Women in Antiquity by UWTSD Archaeologists
Hot off the press this important new book explores the lives of women across the ancient world, from Mesopotamia and Egypt to the classical civilisations of the Mediterranean and as far as the Celtic fringe. The chronological span is equally vast, from the third millennium BC to the early centuries AD. The chapters have been written by a veritable “Who’s who” of international scholars, including two of our very own members of staff: Dr Louise Steel and Dr Katharina Zinn. Women in Antiquity: Real Women across the Ancient World
was edited by Stephanie Budin and Jean MacIntosh Turfa, and published by Routledge 2016. It has already been positively received by academics.
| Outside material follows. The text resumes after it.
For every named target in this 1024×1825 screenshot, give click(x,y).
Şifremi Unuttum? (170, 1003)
In the words of Agnès Garcia-Ventura of the Università degli Studi di Roma: “Women in Antiquity is an extremely useful compilation which is intended to be, without doubt, a reference book for all those with an interest in well-written ancient history spanning all its complexity, a must that cannot go missing from any library.”
Dr Louise Steel’s chapter focuses on daily life for the urban-dwelling women of Late Bronze Age Cyprus, in particular economic production within the household (grinding grain, water carrying) as well as their social roles as mothers who ensured the continuation of the family line. She considers how these women might have interacted beyond the family space of the household and whether they were able to accumulate and control wealth within their own right.
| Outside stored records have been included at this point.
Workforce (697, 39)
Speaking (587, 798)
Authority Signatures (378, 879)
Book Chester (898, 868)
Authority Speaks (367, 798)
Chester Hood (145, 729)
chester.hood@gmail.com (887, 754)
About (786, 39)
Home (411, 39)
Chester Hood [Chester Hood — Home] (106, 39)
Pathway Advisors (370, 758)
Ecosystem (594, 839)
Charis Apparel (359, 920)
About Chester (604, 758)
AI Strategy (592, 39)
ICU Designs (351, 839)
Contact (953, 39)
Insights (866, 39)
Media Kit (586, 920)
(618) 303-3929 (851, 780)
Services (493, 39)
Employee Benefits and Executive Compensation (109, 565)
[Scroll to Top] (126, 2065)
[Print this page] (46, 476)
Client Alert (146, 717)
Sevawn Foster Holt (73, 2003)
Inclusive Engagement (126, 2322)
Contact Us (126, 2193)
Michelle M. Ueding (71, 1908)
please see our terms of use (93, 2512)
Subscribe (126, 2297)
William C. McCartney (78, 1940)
Louise is a Reader in Mediterranean Archaeology at UWTSD. She works on interconnections in the Bronze Age Mediterranean, and for the last several years has been excavating in Cyprus at the very important site Bronze Age site Arediou-Vouppes. Louise teaches extensively on the ancient Mediterranean and on materiality across the archaeology and ancient history degrees at undergraduate and postgraduate level.
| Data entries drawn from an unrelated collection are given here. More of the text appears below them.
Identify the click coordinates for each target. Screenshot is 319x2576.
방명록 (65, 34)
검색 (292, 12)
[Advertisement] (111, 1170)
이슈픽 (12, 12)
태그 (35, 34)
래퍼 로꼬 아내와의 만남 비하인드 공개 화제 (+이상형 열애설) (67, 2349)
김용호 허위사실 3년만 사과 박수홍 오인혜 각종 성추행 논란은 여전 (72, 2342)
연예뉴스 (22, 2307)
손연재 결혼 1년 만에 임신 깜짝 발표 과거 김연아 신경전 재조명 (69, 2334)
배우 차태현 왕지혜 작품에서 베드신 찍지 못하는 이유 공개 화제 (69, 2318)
Dr Katharina Zinn’s chapter takes us to the city of Amarna. Alongside the evocative lives of Nefertiti and the other royal women of Amarna, she also introduces the reader to the lesser known non-royal women from this town, including the nurses who suckled the many children of the royal household, the inhabitants of the private residencies and the individuals buried in the South Tombs Cemetery.
Katharina is a Senior Lecturer in Egyptology at UWTSD. She works primarily on Material Culture /Museology and Egyptology, and is UWTSD’s resident Egyptologist. Additionally, Katharina over the last few years has been working with Cyfarthfa Castle Museum, Merthyr Tydfil, to curate their unpublished Egyptian collection. Every year, she leads a team of UWTSD students to explore objects from the collection, and exhibit them at the museum and on campus. Find out more about Katharina’s work here.
Both chapters, and indeed the others in the book, provide a fascinating glimpse into shadowy figures from the ancient world who do not normally figure in narratives of the ancient world.